Langar, Nottinghamshire - Naturescape Wildflower Farm
w/e 13 June 2004


An online dictionary describes a "weed" as "a plant considered undesirable, unattractive, or troublesome, especially one growing where it is not wanted, as in a garden" whilst a "wildflower" is "a flowering plant that grows in a natural, uncultivated state". At the village of Langar to the south east of Nottingham, the Scarborough family are engaged in growing wildflowers commercially in a venture known as Naturescape. This collage above shows a number of images from the site including the information hut that contains many photographs and posters about their work producing wildflower seeds, plants, native trees and shrubs.
Cottage Garden

The site covers forty acres and occupies a relatively flat area of land adjacent to Langar Airfield. Parts of the farm are devoted to different aspects and this particular corner adjacent to the picnic area shows how wildflowers can be used to create an attractive and unusual cottage garden.

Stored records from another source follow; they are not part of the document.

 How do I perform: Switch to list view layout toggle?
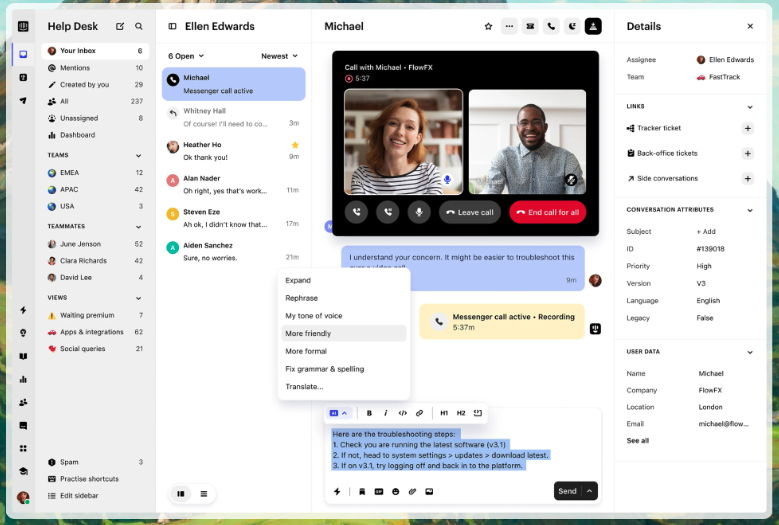coord(203,493)
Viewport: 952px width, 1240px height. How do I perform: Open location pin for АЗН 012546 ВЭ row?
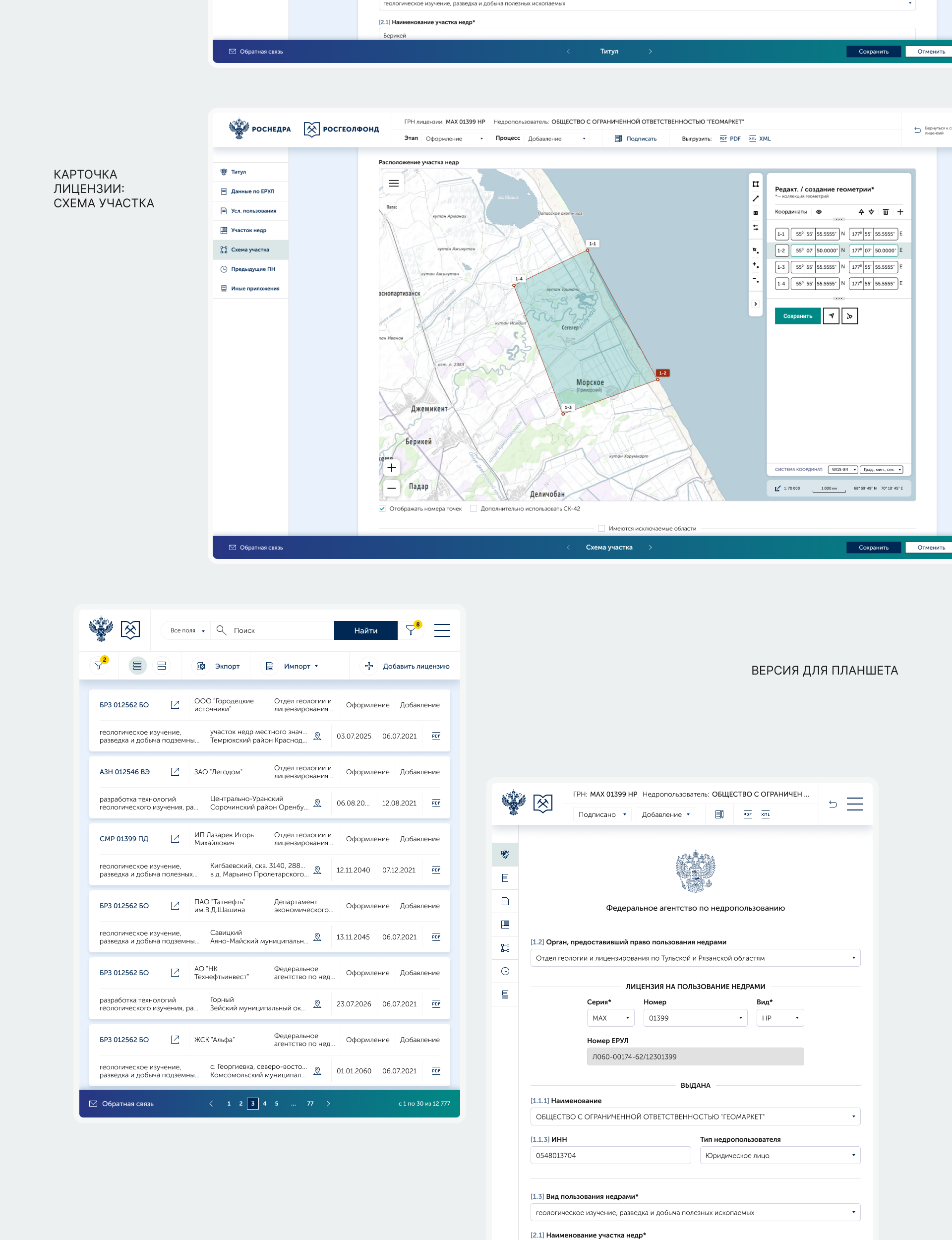[317, 803]
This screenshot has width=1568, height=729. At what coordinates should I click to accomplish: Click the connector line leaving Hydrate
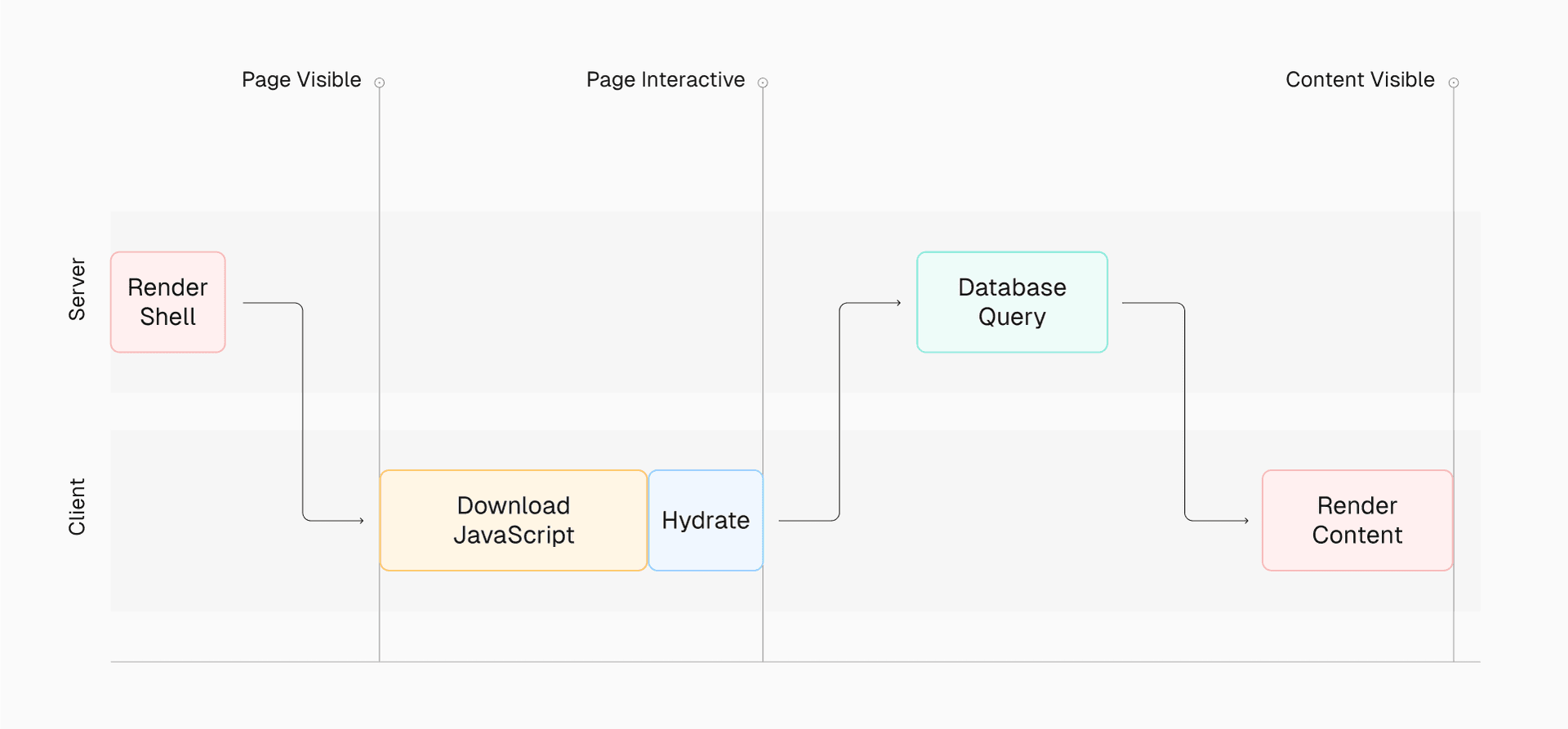(840, 408)
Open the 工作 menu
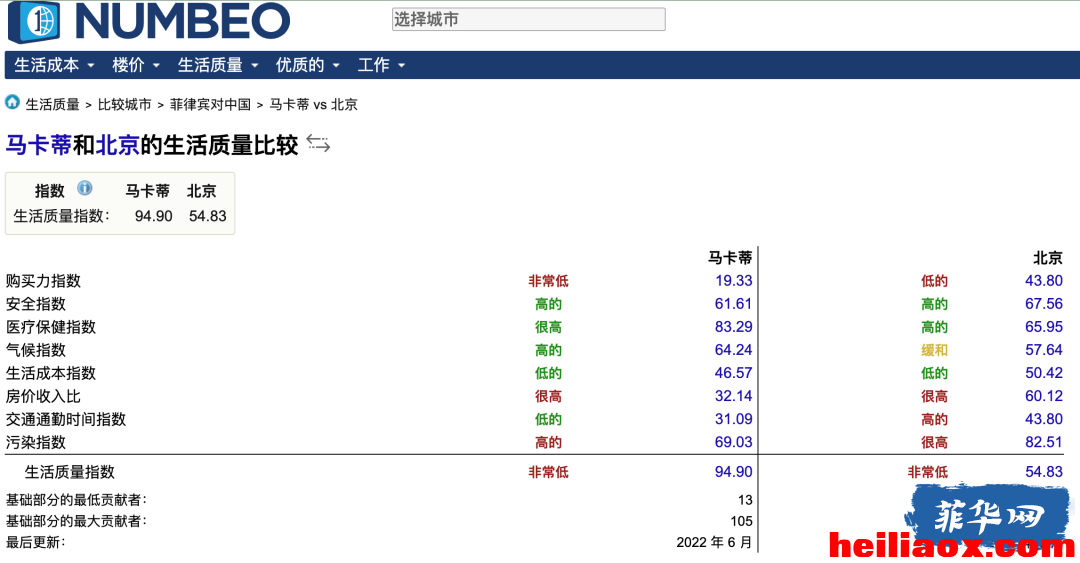The image size is (1080, 563). tap(381, 65)
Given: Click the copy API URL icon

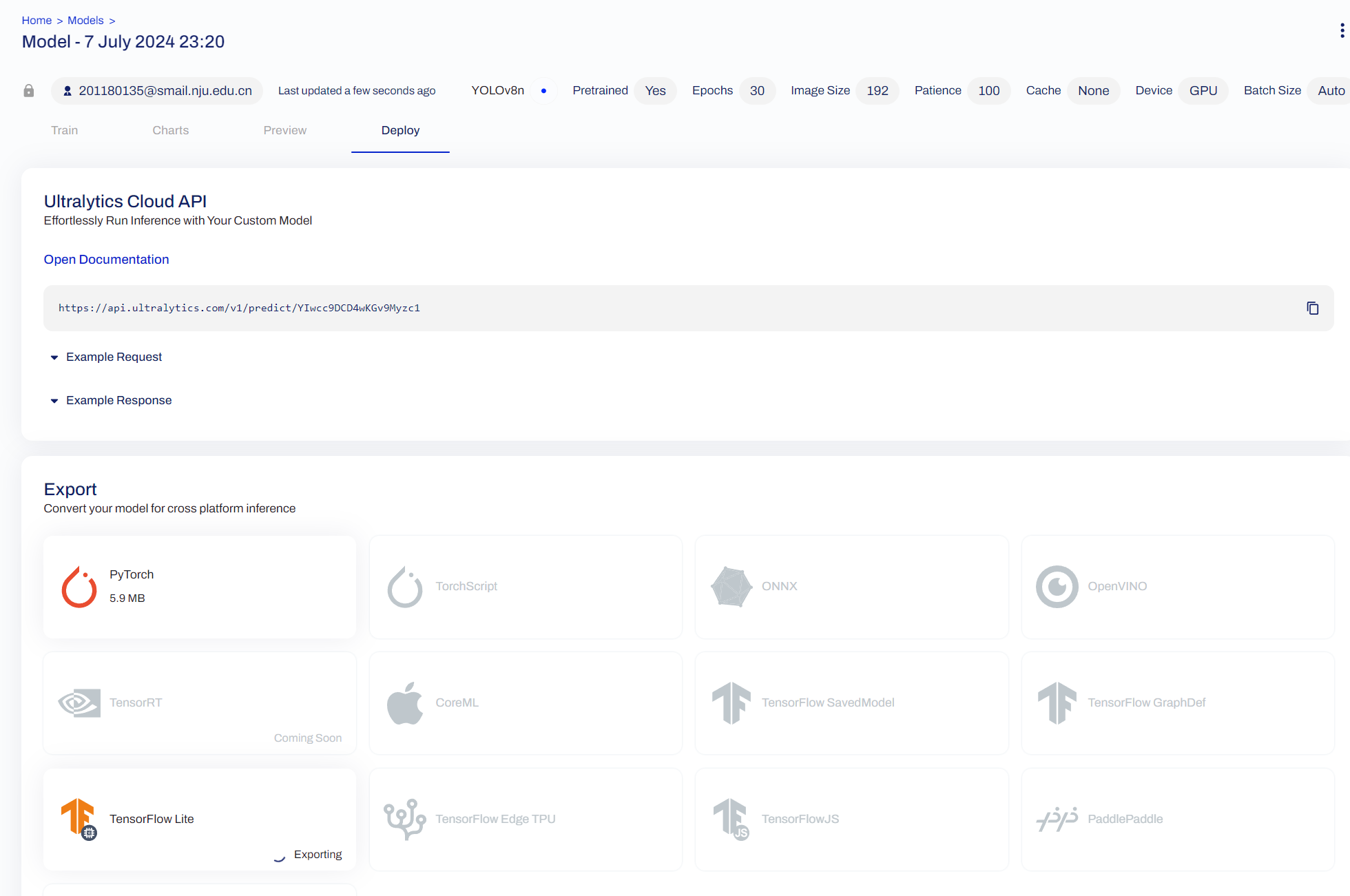Looking at the screenshot, I should click(x=1312, y=308).
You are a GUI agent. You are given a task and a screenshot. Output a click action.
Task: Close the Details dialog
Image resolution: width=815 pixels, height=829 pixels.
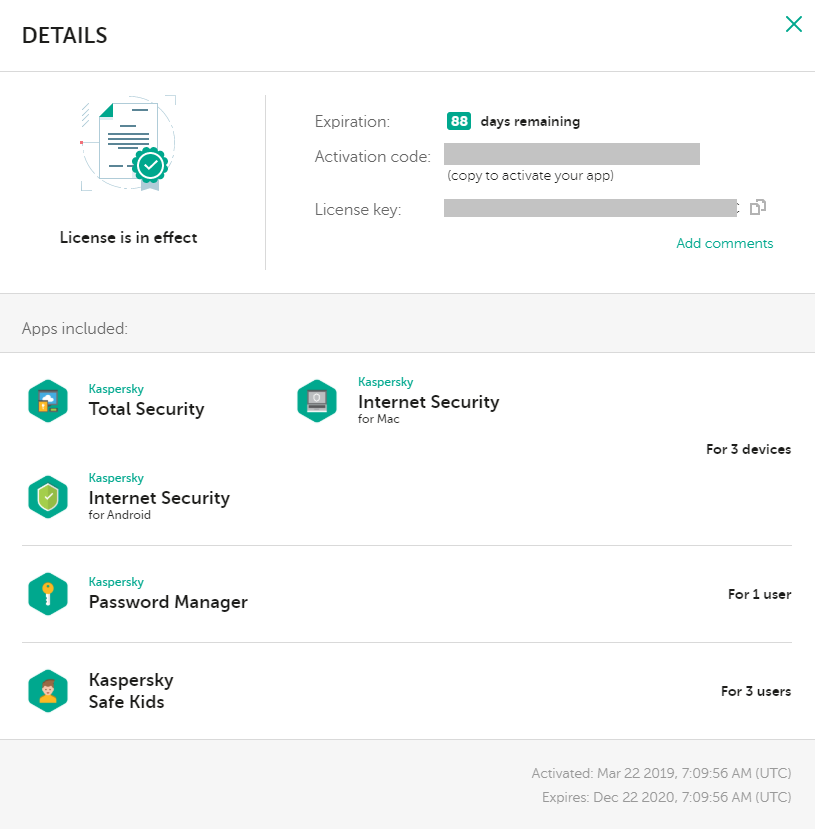794,25
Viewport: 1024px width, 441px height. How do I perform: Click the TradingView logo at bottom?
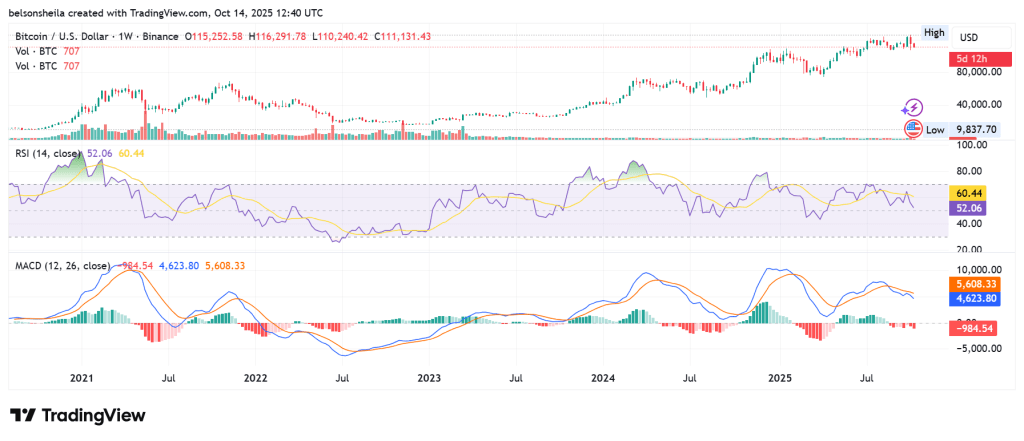click(78, 416)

There is a science involved in wildflower cultivation and not all is left to chance as these seedlings growing under glass, or rather polythene, show.
Wildflower Meadow

The fruits of the Scarborough family's labours are evident in this natural looking meadow close to the visitor centre, where a number of different varieties of plant can be picked out.
Dragonfly Pond

Another part of the site is called the aptly called Dragonfly Pond where different plants illustrate what an impact they can have on the environment and habitat of an area. Strategically placed benches enable visitors to sit and watch the insects hovering above the water and with luck, settling on the plants.
Click here to open a new window showing a bonus picture taken here with my new camera.
Fields of Wildflowers

But one of the main joys of a visit to the farm which offers free admission, is to see the fields full of wildflowers where rows of colour are just a pure delight. Whilst many of these plants would not be welcome in town gardens like my own, where they would probably be regarded as weeds rather than wildflowers, I am more inclined towards Gerard Manley Hopkins' point of view than William Cowper's "Pernicious weed! whose scent the fair annoys".

"What would the world be, once bereft
Of wet and wildness? Let them be left,
O let them be left, wildness and wet;
Long live the weeds and the wildness yet."